In late 2006 the core group reorganized as Ganas Community LLC, and began a new business called Ganas Food Company LLC. Mildred Gordon continued to draw an annual salary of $40,000 as the executive director of FFL. In 2007 the legal address of FFL changed from Ganas headquarters on Staten Island to Brooklyn, and the same year FFL's tax return declared only $15,550 in total revenue and $75 in direct public support. The following year total revenue fell to $2295 with direct public support of $0. Ganas has a real estate portfolio estimated at $10 million with holdings in upstate New York, Brooklyn, Virginia, California and Spain.

== Controversy ==
Two ex-members have made allegations about Ganas, including that it is a cult, that it pressures residents into sex and green-card marriages, and that "they control minds with drugs that are used by psychotherapists". Ganas opposes being described as a cult.

===2006 shooting===
In May 2006 Ganas co-founder Jeff Gross was shot outside of his home on Ganas property. Gross survived and at trial identified the shooter as Rebekah Johnson, a former member who lived at Ganas periodically until she was evicted in 1996. Johnson's attorney denied that she had shot Gross, but said that she was "wrongfully accused by Gross as payback for portraying him as a brainwashing rapist and the commune as a kinky cult." Johnson had unsuccessfully sued the group for sexual harassment in 2000. In August 2008 Johnson was acquitted of all charges.
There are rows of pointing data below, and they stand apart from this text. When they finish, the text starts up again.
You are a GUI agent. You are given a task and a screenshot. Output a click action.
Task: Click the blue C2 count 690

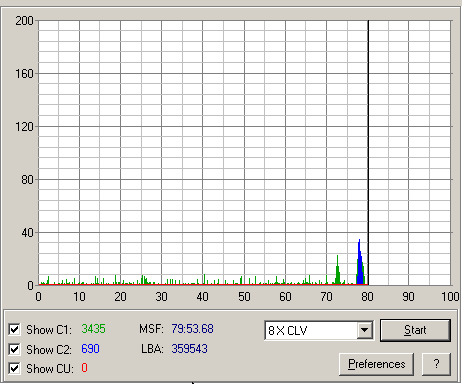tap(90, 349)
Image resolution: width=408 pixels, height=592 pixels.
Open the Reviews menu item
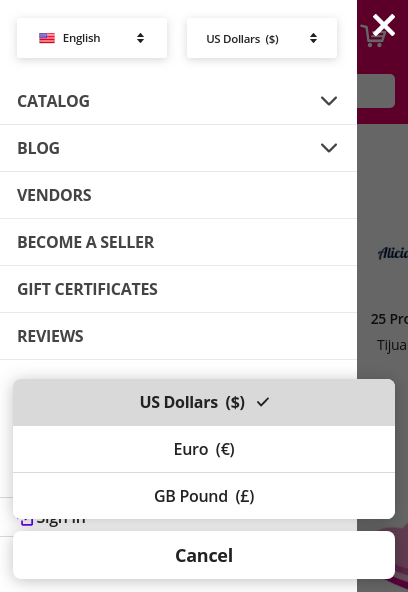[178, 336]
Jeff Gross left the group after the shooting, and filed several lawsuits against Ganas and Rebekah Johnson. Gross claimed that the leadership rejected his requests that the group upgrade security, that his personal daily schedule was published in a Ganas newsletter, and that he was "booted out" of Ganas in October 2007. Gross is seeking damages totaling over $20 million. A 2022 Esquire article followed up with Jeff, who was living in hiding. He was granted $1.3 million judgment against his shooter but it is outstanding.